OK,  I know what DOF is..............but the thin depth of field is what locks the viewer into the image. The viewer can slowly take in the image and make it their own, it forced me to slow down and enjoy it. I don't know, you seem to be critical of this image technically, when in fact, it may me something else. I seriously got out my John Hedgcoe portrait book and it hit all the marks. Your response is baffling as much as your original comment.


----------



## smoke665 (Mar 5, 2017)

I wish I had half your talent. No 1 is great though all the skin art is distracting. I keep exploring it instead of the facial features. Not saying that's  bad thing, just the way my eyes work. No 2 I might have to agree with @Designer , were it not for the catch lights the eyes would be fuzzy orbs, though in the context of the whole image those catch lights add a whole other element to the scene, an almost sinister look.


----------



## Designer (Mar 5, 2017)

jcdeboever said:


> .. the thin depth of field is what locks the viewer into the image.


The thin DOF has locked me OUT.  The skin art defines this man, so why would the photographer intentionally blur it?  When I attempt to see his ears and chest ink, I am completely locked OUT, because it is intentionally blurred OUT.  I don't know what you're looking at, but I don't see how you can say the image invites the viewer into the image, because it simply doesn't.


----------



## jcdeboever (Mar 5, 2017)

Designer said:


> jcdeboever said:
> 
> 
> > .. the thin depth of field is what locks the viewer into the image.
> ...


Well, I get more confused by the day with this medium.
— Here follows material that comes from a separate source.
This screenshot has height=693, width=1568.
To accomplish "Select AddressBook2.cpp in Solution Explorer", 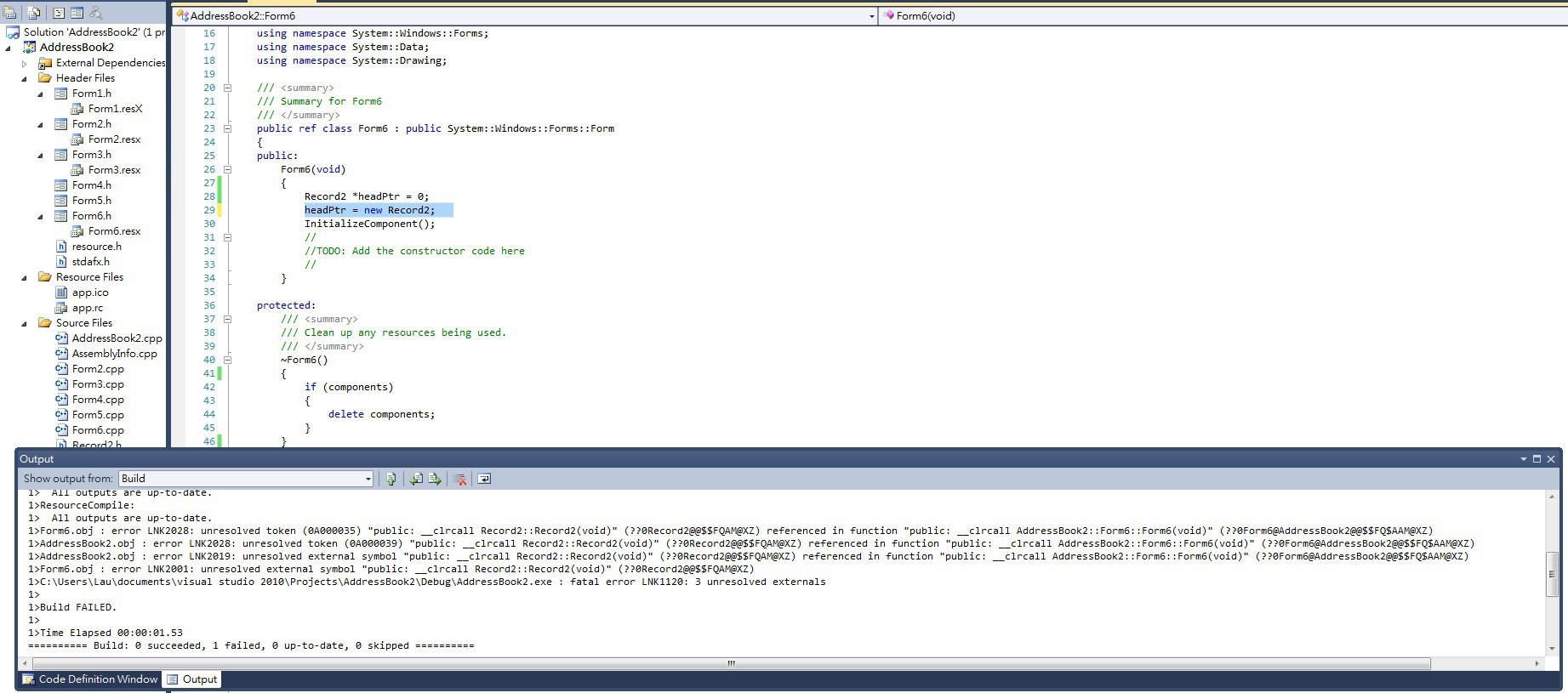I will click(x=117, y=338).
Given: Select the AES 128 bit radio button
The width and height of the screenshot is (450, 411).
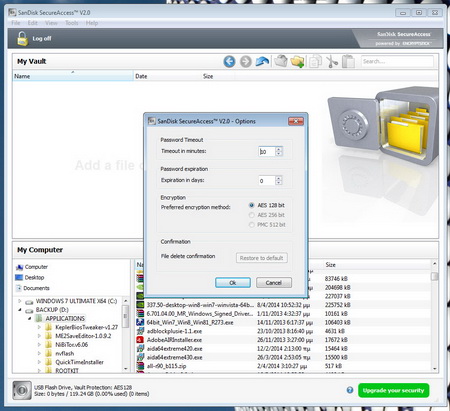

Just when I think I understand something, I am completely wrong. Frustrating.


----------



## Designer (Mar 5, 2017)

smoke665 said:


> No 1 is great though all the skin art is distracting. I keep exploring it instead of the facial features.


As I wrote in another post, the man's skin art defines him in so far as he has chosen to decorate his skin with those designs.  Without judgement, his skin art is as much of his personality as his eyes, nose, chin, facial hair, and all the rest.  Looking at his tattoos is part of looking at the man's face, so you should just look at it and admire the tats in whatever capacity you can.  Why do you think you have to confine your gaze to only the man's undecorated facial features?  

My reasoning in the above paragraph outlines my reasons by inference for disliking the second photograph.


----------



## smoke665 (Mar 5, 2017)

Designer said:


> . Why do you think you have to confine your gaze to only the man's undecorated facial features?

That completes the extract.